Thankfully this happened five miles from a Costco. I had just bought the tires a few weeks prior. No charge.


----------



## pedro47 (Apr 19, 2022)

DaveNV said:


> *Costco staffing is relative to that day's sales*
> 
> Costco has a very strictly monitored employee staffing situation, and it's tied to how much the warehouse is selling that day, AND how much it sold on the same day last year.
> 
> ...


DaveNV,  you sound liked a very happy/positive retired Costco employee. LOL

Lesson learned from this thread Costco has an excellent customer service policy and never fill your tires with tire foam, because it will void your tire warranty. IMHO


----------



## Ty1on (Apr 19, 2022)

DaveNV said:


> *Costco staffing is relative to that day's sales*
> 
> Costco has a very strictly monitored employee staffing situation, and it's tied to how much the warehouse is selling that day, AND how much it sold on the same day last year.
> 
> ...



One of my past lives involved staffing forecasting, management, and post-mortem analysis for a very large hotel/casino.  This is how any labor-intensive business should be managed.


----------



## DaveNV (Apr 19, 2022)

pedro47 said:


> DaveNV,  you sound liked a very happy/positive retired Costco employee. LOL
> 
> Lesson learned from this thread Costco has an excellent customer service policy and never fill your tires with tire foam, because it will void your tire warranty. IMHO



I'm not the retired Costco employee, but my husband is.  For all these years, and all my posts about how Costco does things, I always consulted my better half, to get the real word about how things were supposed to work.  The post you're replying to is one I made 12 years ago, but the same standards still exist. 

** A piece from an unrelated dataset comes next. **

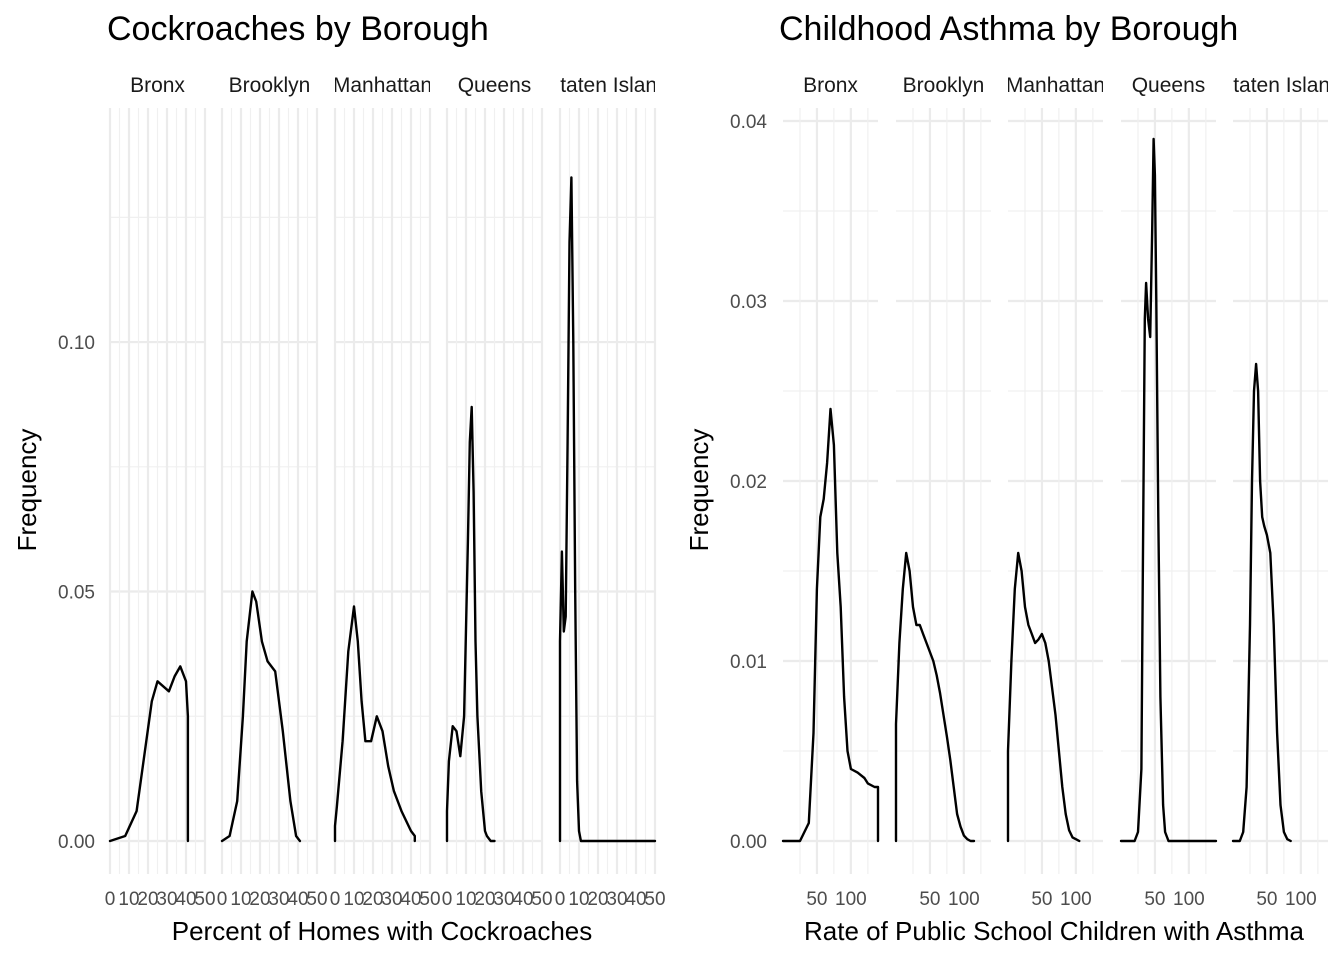 Image resolution: width=1344 pixels, height=960 pixels. Describe the element at coordinates (748, 662) in the screenshot. I see `y-tick-label: 0.01` at that location.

Although I'm not a retired Costco employee, I am most definitely a satisfied Costco member.  I first joined Price Club in 1982, I stayed with them through the Price-Costco merger years, and then on to Costco after that. So essentially, I've been a member for 40 years. Yikes!  That's a lot of $1.50 hot dogs... 

Dave


----------



## Ty1on (Apr 19, 2022)

Holy thread necromancy!


----------



## joestein (Apr 20, 2022)

I had a poor experience with Costco Tires.

I replaced the tires on my MDX with a new set of Michelin Tires around 25K miles.     The tires I bought were 50K mile tires.    I was at Acura getting the car serviced and they came and told me I needed new tires.  I was like 'what are you talking about - I just got new tires'.    I was at 40K miles and the tires were already worn down.

So, I went back to Costco - They argued with me that there was just barely over the minimum tread on the tires so they are not replaceable under warranty.     Then they argued that the tread wear was different on different sides of the tires so I wasn't rotating the tires which voids the warranty.     I had to go back to Acura to get my service record that proved I rotated the tires.   Eventually after a couple of months and multiple visits and a complaint to the store manager, they agreed to replace 3 tires under the prorated warranty and I had to pay for the other three.      

It was a lot of aggravation for tires that were defective. I later read a review at consumer reports said these particular tires had a very bad wear track record.


----------



## Ty1on (Apr 20, 2022)

joestein said:


> I had a poor experience with Costco Tires.
> 
> I replaced the tires on my MDX with a new set of Michelin Tires around 25K miles.     The tires I bought were 50K mile tires.    I was at Acura getting the car serviced and they came and told me I needed new tires.  I was like 'what are you talking about - I just got new tires'.    I was at 40K miles and the tires were already worn down.
> 
> ...


Did you change the tire model?


----------



## rickandcindy23 (Apr 20, 2022)

joestein said:


> I had a poor experience with Costco Tires.
> 
> I replaced the tires on my MDX with a new set of Michelin Tires around 25K miles.     The tires I bought were 50K mile tires.    I was at Acura getting the car serviced and they came and told me I needed new tires.  I was like 'what are you talking about - I just got new tires'.    I was at 40K miles and the tires were already worn down.
> 
> ...


I would use a different Costco.  We have had great warranty replacements by Costco on our tires.  Rick will never use anyone else for tires again. Softer tires do wear out sooner.


----------



## Ty1on (Apr 20, 2022)

rickandcindy23 said:


> Softer tires do wear out sooner.



But these were rated 50K, and they wore down to replacement depth in 15K......


----------



## joestein (Apr 20, 2022)

Ty1on said:


> Did you change the tire model?



 Yes for the replacements I got a different model of Michelins.     They told me it had to be Michelins due to the warranty.


----------



## PigsDad (Apr 20, 2022)

Sounds like a Michelin issue more than a Costco issue, as I assume the warranty is issued by the manufacturer, not the seller.

Kurt


----------



## Ty1on (Apr 20, 2022)

PigsDad said:


> Sounds like a Michelin issue more than a Costco issue, as I assume the warranty is issued by the manufacturer, not the seller.
> 
> Kurt



For better or for worse, the legitimacy of retailers has become pinned on their willingness to stand behind products even when they are not the warrantor.


----------